Best platforms for long-running sandbox environments in 2026
Most sandbox platforms are built around short-lived execution. They work well when each run is isolated and stateless, but fall apart the moment your agent needs to maintain a working environment across sessions, build up state over time, or run a task that outlasts an arbitrary platform timeout. These are the platforms worth evaluating when persistence is the requirement.
- Northflank – Full-stack AI infrastructure platform with managed cloud and BYOC deployment into AWS, GCP, Azure, or bare-metal. Production-grade microVM sandboxes with Kata Containers, Firecracker, and gVisor isolation, unlimited sessions, databases, GPUs, CI/CD, and observability all in one place.
- E2B – Up to 24 hours on Pro with session persistence and snapshot support. Best for agents that need structured execution windows.
- CodeSandbox – Snapshot and fork environments with VM restore in under two seconds. State persists across sessions without rebuilding.

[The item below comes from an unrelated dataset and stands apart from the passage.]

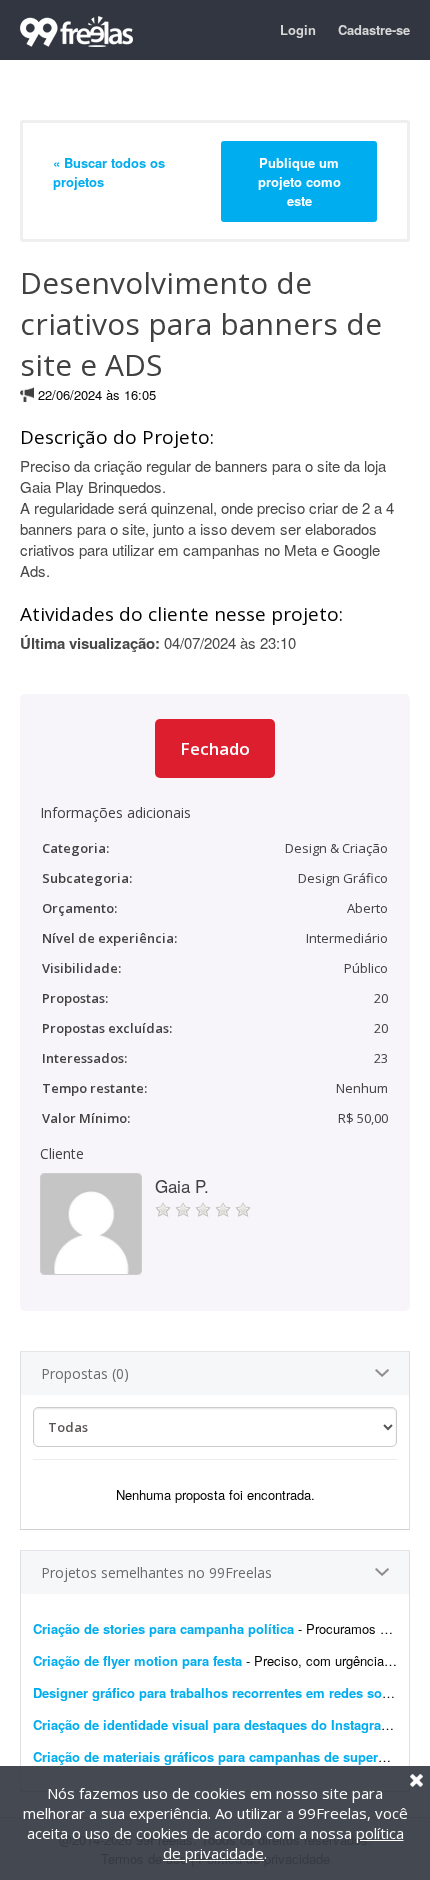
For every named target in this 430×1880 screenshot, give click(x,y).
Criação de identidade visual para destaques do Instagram (213, 1724)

- Modal – Unlimited session duration with gVisor isolation and snapshot primitives for saving and restoring sandbox state.
- Fly.io Sprites – Persistent Linux VMs with 100GB NVMe storage that survive between sessions and idles automatically when not in use.
Most early sandbox decisions are made under prototype conditions, where every run is short, stateless, and independent. That works fine for quick code execution or one-shot agent tasks. It stops working the moment your agent needs to hold state.
A coding agent refactoring a large codebase across multiple interactions cannot start from scratch each time. An AI assistant maintaining memory of a user's project needs an environment that survives beyond a single session. A data pipeline agent processing files for hours cannot hit a platform timeout mid-run. These are not edge cases. They are the default shape of production agent workflows.
Short session limits force workarounds: checkpointing state to external storage, rebuilding environments on every run, and re-downloading datasets. Each one adds complexity and latency. Choosing a platform built for persistence from the start avoids the problem entirely.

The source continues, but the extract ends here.